Work to complete
Rewrite the lines of all the records below, replacing "icon" with "button" and leaving everything else unchanged. Leave the pictures out of your answer.

Given records

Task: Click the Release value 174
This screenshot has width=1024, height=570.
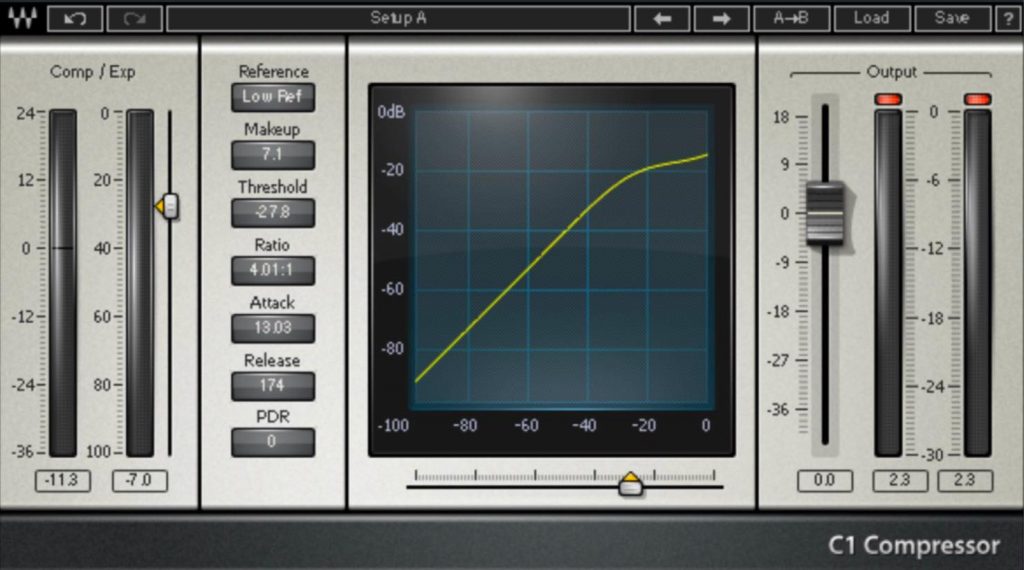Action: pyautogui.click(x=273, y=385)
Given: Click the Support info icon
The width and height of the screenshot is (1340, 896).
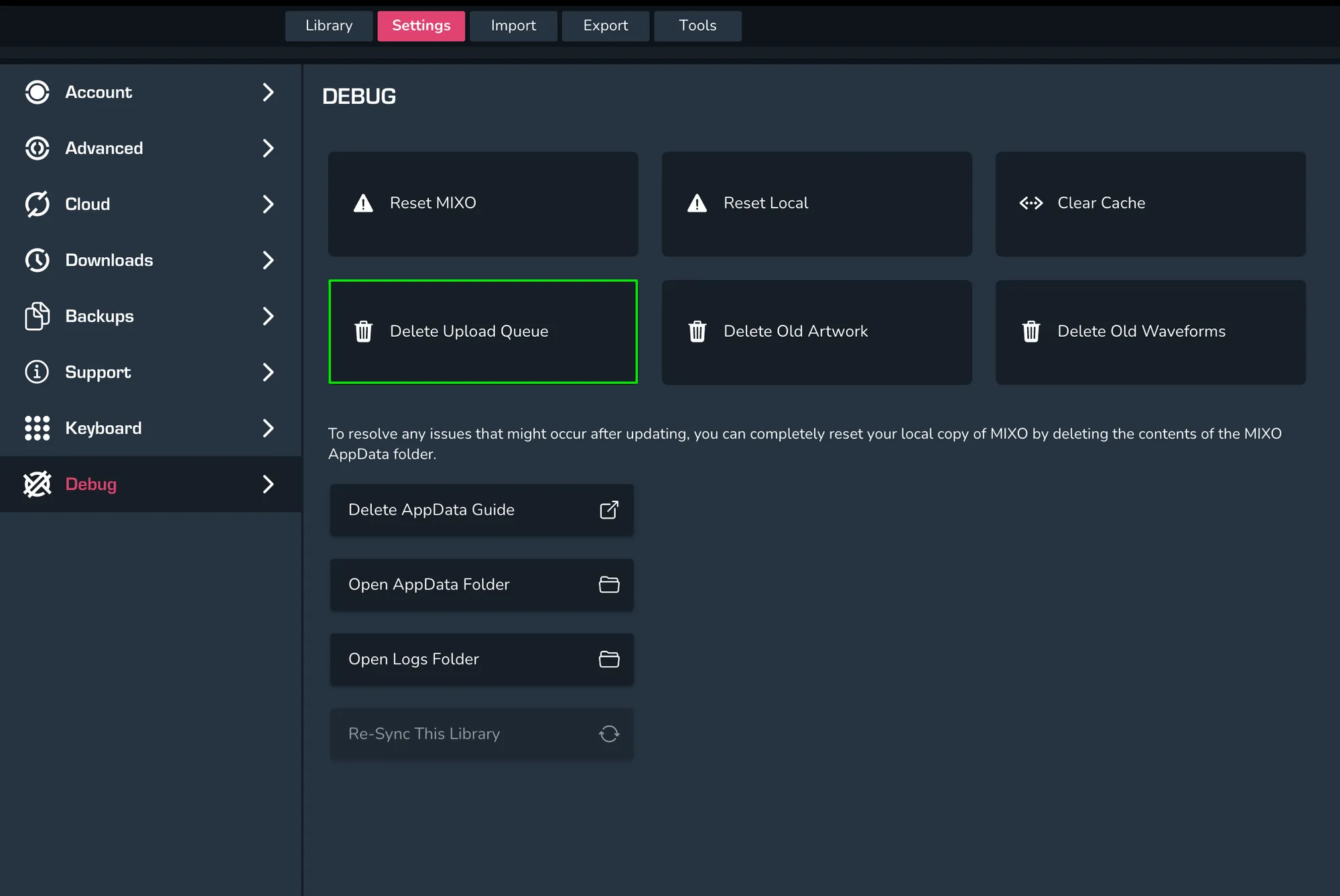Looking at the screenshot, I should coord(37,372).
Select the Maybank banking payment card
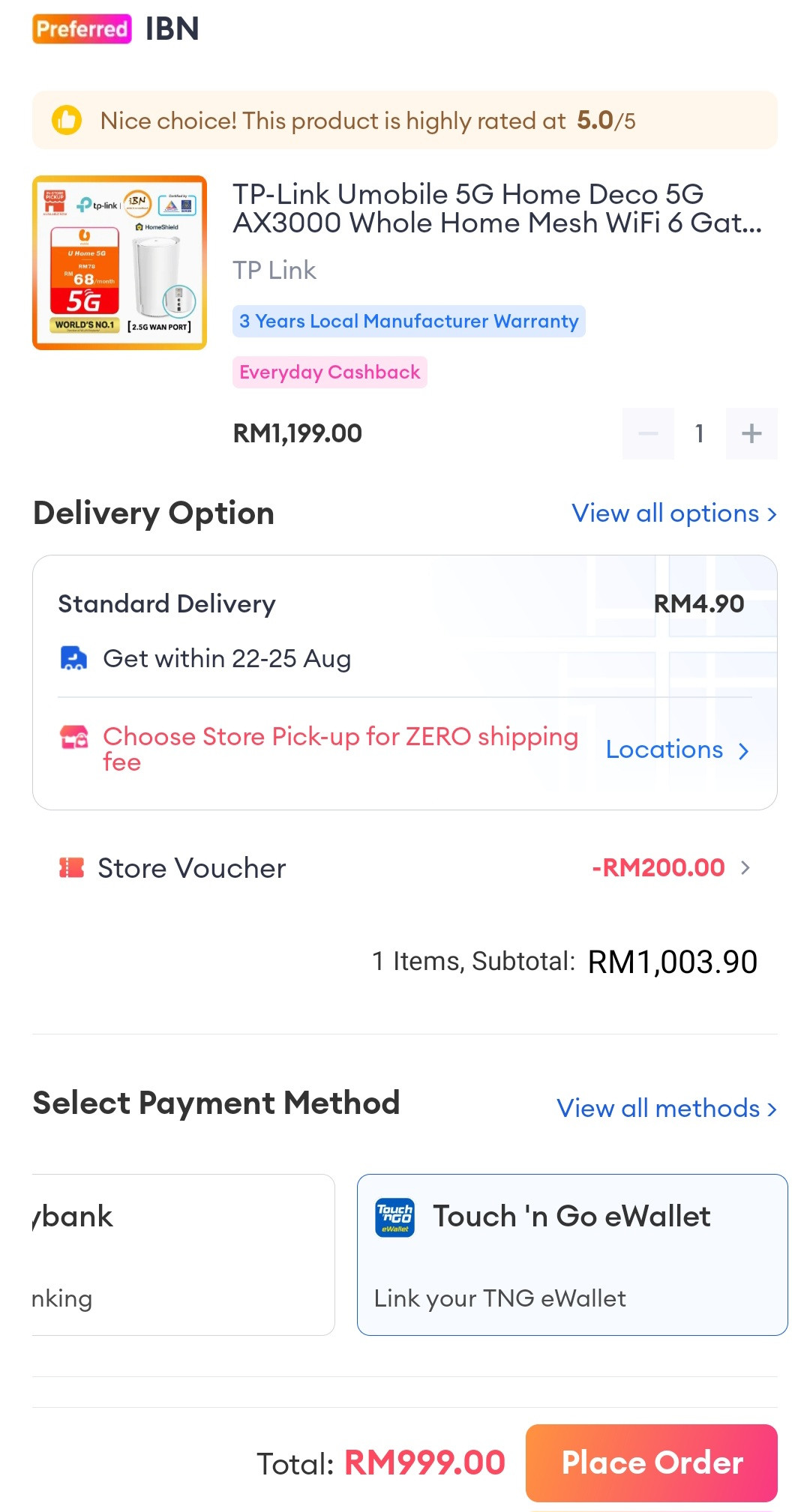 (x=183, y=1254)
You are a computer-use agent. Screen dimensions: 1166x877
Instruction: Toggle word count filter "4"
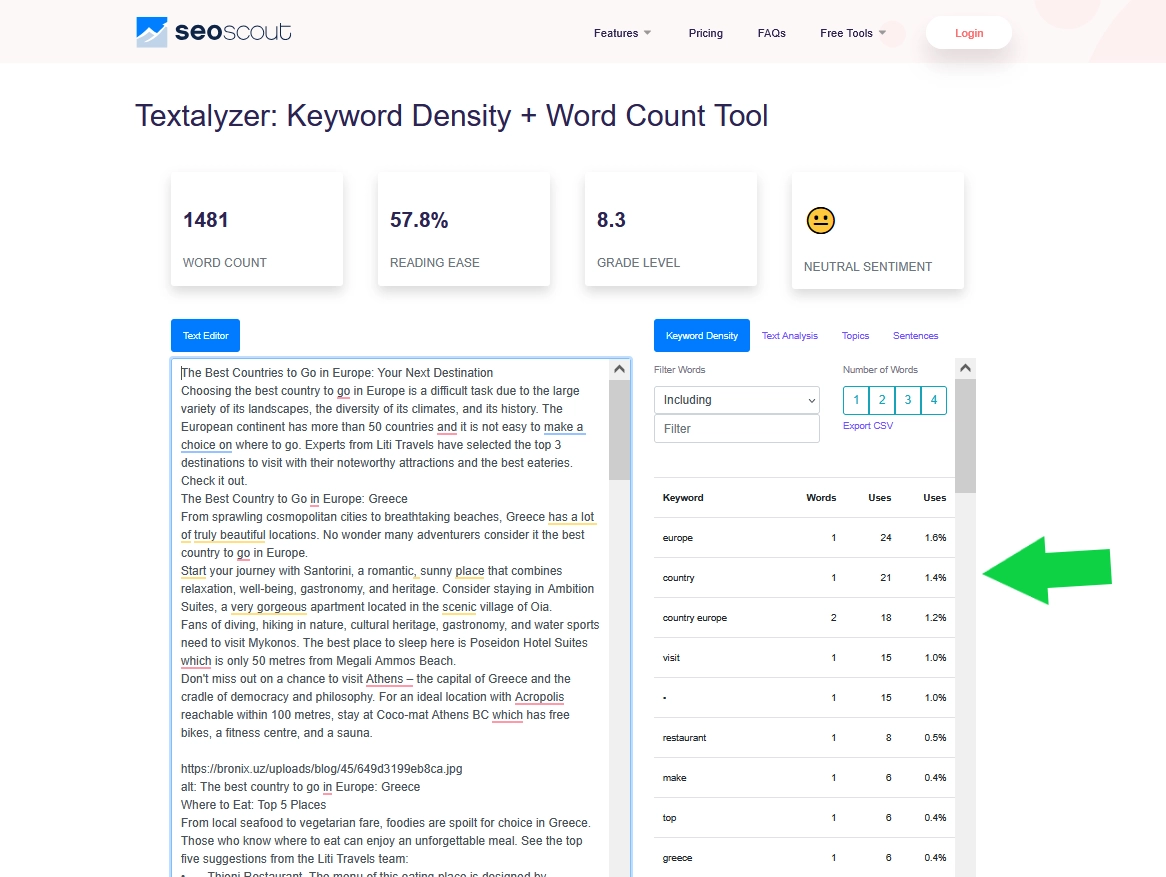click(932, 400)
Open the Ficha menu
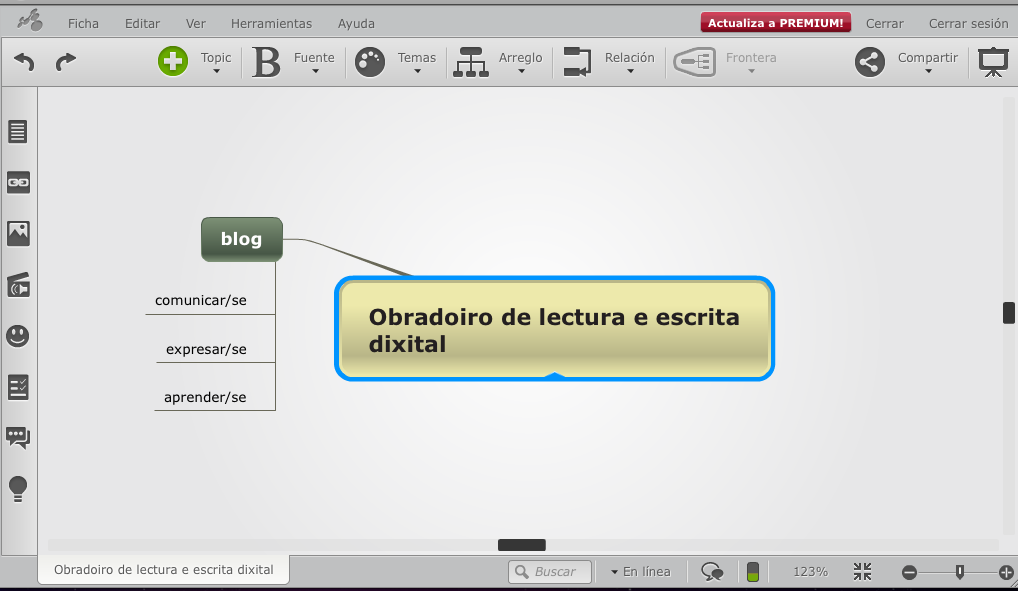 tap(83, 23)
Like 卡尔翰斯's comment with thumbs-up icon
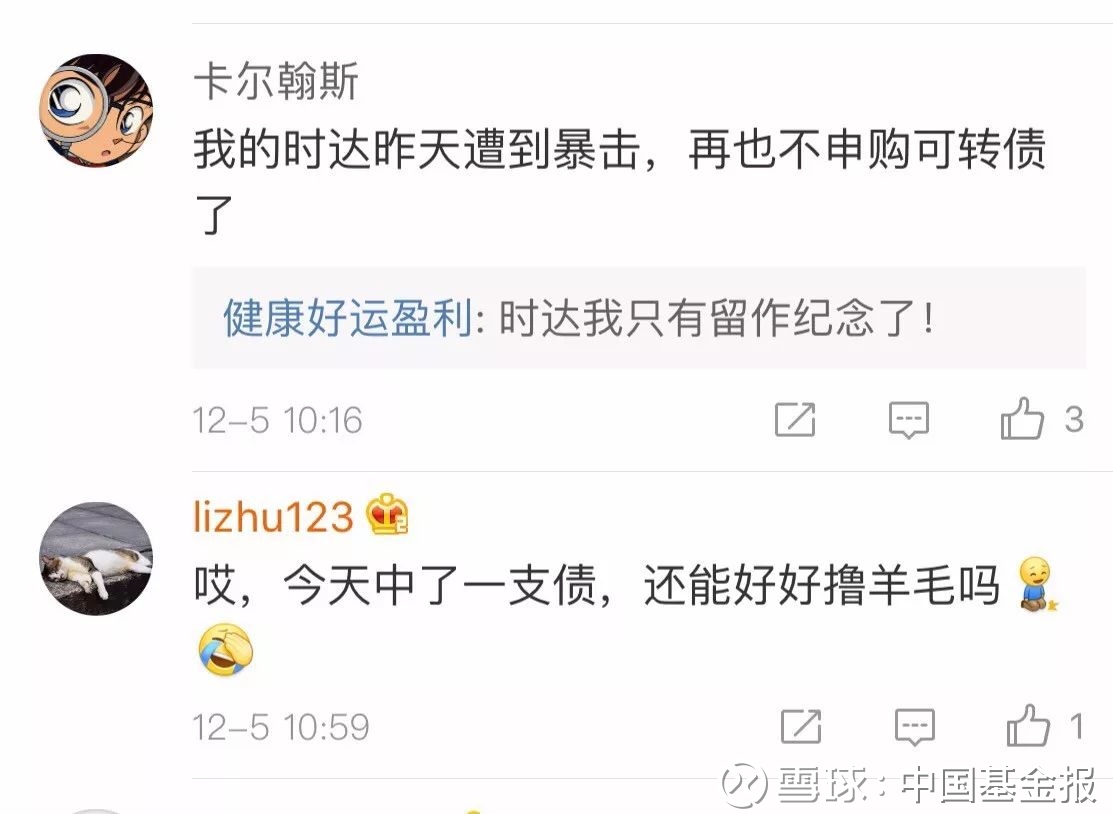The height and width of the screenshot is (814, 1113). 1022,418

Solution
Task: Click the Release value 174
This screenshot has width=1024, height=570.
Action: pyautogui.click(x=273, y=385)
Given: Click the Support info button
The width and height of the screenshot is (1340, 896).
Looking at the screenshot, I should coord(37,372).
Select the Maybank banking payment card
 (x=183, y=1254)
You are a computer-use agent. Screen dimensions: 1166x877
Instruction: Toggle word count filter "4"
click(932, 400)
Open the Ficha menu
 tap(83, 23)
Like 卡尔翰斯's comment with thumbs-up button
The height and width of the screenshot is (814, 1113). 1022,418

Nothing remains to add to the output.